この点について、イラン合同参謀本部議長のセイイェド・アブドルラヒーム・ムーサヴィー少将は「我々は準備は整っているものの、地域戦争の開戦にはそれほど関心がない。地域戦争の標的は侵略者ではあるが、いずれにせよ、地域戦争は地域の進歩と発展を何年も遅らせることになり、その結果は戦争屋、すなわち米国とシオニスト政権が負担することになるだろう」と語りました。
同時に、イランのミサイル能力は、設計・大量生産能力、固定式および移動式の発射インフラ(追跡や破壊が困難な発射トラックなど)、異なる任務に応じた多様な弾道ミサイルと巡航ミサイルの存在、そして短時間におけるそれらの大量発射能力(ミサイル集中攻撃)など、一連の完全な能力が存在することを意味します。
この多様な統合システムは、パトリオットやTHAADといった敵のミサイル防衛システムにとって、複数の標的への対処という大きな課題を強いることになり、イランのミサイルが標的に命中する可能性を大幅に高めます。その結果、イランのミサイルは戦争開始を目的とした主要な攻撃手段ではなく、強力な抑止手段として機能するようになりました。この能力は、米国とその同盟国にとっての軍事的選択肢を「低コストで迅速な攻撃」という形態から、「高リスク、高コスト、そして予測不可能な結果」を伴うシナリオへと転じさせた形となっています。
このことは、米国のアナリストらが軍事的・戦略的計算に基づいて認めてきた効果的な抑止の概念と一致します。彼らは事実上、この重要かつ決定的なイランの能力によって地域の力のバランスが変化し、軍事的脅威に対する許容可能な抑止閾値が達成されたことを認めているのです。
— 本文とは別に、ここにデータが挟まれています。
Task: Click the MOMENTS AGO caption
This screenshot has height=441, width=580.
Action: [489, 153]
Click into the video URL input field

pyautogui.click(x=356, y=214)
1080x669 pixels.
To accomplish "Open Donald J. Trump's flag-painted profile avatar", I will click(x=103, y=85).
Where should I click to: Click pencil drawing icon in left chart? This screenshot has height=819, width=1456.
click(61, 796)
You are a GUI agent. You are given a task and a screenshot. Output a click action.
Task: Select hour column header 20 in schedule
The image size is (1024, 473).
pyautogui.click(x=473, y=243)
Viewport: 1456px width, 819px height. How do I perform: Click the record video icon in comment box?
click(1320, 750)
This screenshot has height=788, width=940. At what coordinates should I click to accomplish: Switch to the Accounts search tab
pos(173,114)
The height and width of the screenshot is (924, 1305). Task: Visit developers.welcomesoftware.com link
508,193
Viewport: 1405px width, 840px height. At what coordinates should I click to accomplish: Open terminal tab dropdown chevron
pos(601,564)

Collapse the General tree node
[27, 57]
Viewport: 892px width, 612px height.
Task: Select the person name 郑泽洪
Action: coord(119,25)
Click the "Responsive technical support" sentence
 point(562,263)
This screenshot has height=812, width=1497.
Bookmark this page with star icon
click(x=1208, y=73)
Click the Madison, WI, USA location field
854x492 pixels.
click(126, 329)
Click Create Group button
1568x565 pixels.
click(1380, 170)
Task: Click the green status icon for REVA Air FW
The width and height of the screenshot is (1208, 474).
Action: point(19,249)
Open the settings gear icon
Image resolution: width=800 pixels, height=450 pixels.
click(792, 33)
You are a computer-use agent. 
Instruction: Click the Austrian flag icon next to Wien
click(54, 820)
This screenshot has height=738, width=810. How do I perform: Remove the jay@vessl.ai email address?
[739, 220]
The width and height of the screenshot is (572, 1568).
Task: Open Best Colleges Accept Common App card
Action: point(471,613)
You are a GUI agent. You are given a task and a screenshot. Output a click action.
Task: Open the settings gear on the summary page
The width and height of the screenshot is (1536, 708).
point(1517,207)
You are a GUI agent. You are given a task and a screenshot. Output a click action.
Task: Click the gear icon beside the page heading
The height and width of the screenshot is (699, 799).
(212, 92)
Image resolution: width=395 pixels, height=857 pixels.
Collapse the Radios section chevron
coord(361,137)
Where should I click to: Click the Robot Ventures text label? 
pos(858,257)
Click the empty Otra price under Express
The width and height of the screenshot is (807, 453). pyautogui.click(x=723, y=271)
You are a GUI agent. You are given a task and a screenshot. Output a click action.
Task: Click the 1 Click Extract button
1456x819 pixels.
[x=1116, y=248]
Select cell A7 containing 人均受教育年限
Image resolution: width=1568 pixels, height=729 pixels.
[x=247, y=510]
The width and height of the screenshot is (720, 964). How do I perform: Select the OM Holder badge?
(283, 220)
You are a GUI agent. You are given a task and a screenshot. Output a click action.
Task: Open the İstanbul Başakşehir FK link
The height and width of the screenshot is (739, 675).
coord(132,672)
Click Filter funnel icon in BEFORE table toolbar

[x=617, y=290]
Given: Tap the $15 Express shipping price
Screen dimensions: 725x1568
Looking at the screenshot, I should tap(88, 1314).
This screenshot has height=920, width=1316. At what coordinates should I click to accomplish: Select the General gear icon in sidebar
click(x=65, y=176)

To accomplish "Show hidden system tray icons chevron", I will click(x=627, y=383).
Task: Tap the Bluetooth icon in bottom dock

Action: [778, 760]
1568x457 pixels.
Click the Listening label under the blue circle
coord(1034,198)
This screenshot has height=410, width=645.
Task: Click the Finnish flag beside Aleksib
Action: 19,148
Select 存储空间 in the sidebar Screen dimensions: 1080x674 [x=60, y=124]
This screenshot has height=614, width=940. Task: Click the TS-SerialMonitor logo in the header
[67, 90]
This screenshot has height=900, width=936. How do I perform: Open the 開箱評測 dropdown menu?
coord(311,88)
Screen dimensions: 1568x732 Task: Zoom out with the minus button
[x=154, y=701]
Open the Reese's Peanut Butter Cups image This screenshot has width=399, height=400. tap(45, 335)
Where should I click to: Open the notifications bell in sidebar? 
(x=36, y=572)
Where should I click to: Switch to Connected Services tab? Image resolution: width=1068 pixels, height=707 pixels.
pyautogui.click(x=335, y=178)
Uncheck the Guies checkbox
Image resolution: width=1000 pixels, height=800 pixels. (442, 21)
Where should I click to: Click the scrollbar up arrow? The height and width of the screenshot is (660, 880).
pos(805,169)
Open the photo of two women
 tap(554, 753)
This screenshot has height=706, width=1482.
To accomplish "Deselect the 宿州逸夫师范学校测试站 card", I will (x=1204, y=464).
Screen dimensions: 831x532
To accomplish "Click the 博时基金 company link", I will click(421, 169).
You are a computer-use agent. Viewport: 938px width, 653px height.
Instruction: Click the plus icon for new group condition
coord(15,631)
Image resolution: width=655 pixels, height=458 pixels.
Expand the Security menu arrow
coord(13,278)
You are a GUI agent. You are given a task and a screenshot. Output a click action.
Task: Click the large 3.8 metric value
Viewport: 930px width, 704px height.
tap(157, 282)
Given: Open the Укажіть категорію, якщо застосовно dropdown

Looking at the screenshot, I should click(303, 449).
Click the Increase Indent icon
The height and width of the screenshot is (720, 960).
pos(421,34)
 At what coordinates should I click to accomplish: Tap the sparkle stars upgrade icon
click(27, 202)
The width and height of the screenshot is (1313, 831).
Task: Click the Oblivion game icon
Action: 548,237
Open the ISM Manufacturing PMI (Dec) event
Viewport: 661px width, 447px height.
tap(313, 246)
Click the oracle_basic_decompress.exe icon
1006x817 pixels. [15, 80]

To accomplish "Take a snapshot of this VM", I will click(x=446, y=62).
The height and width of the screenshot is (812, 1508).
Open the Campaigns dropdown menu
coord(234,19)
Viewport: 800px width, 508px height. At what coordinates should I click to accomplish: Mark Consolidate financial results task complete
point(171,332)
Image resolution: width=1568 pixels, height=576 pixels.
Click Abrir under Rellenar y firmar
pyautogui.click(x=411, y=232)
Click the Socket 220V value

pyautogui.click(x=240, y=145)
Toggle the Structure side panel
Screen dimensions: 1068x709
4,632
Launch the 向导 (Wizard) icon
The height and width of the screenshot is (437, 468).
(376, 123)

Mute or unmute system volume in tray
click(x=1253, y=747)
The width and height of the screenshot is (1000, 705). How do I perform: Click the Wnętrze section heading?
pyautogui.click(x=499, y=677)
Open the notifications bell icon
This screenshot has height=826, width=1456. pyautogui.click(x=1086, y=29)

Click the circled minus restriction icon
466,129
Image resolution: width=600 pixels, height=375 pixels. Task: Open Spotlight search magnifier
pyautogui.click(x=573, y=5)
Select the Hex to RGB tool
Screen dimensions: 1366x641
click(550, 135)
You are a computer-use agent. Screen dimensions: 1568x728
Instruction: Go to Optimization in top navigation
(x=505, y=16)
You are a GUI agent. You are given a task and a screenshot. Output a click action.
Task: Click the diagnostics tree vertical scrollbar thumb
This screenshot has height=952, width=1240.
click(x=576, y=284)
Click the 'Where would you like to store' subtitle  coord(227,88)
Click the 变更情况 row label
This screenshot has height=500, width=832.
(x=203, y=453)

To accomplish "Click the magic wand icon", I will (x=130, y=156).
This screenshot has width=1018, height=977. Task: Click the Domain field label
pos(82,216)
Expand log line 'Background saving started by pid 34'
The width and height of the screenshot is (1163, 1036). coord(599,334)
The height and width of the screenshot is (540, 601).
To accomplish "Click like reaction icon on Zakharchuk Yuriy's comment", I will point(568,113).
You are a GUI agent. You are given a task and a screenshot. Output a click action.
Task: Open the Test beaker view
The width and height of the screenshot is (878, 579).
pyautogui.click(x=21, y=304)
もう一つの問題は、イランがミサイル能力の重要性を認識しており、いかなる状況下でもこの問題について交渉しないという点です。イランのセイイェド・アッバース・アラーグチー外相は今月6日、イランのミサイル能力について「ミサイルについては、現在はもちろん将来も交渉することはできない。というのも、これは純粋に防衛上の問題であり、交渉の余地がないからである。地域問題は地域自体にかかわるものであり、地域外の国々とは無関係である。また、ミサイル問題はイラン国民にかかわる内政問題であり、いかなる外国もイランの内政に干渉することはできない。我々はこれを何度も表明してきた」と語りました。アラーグチー外相は今月8日にも、「ミサイルと地域問題は交渉の議題外である。つまり、この問題は現在まで一度も議題とされておらず、今後も議題にはならないということだ。交渉の議題はあくまで核問題であり、この形式は今後も続くだろう」と強調しました。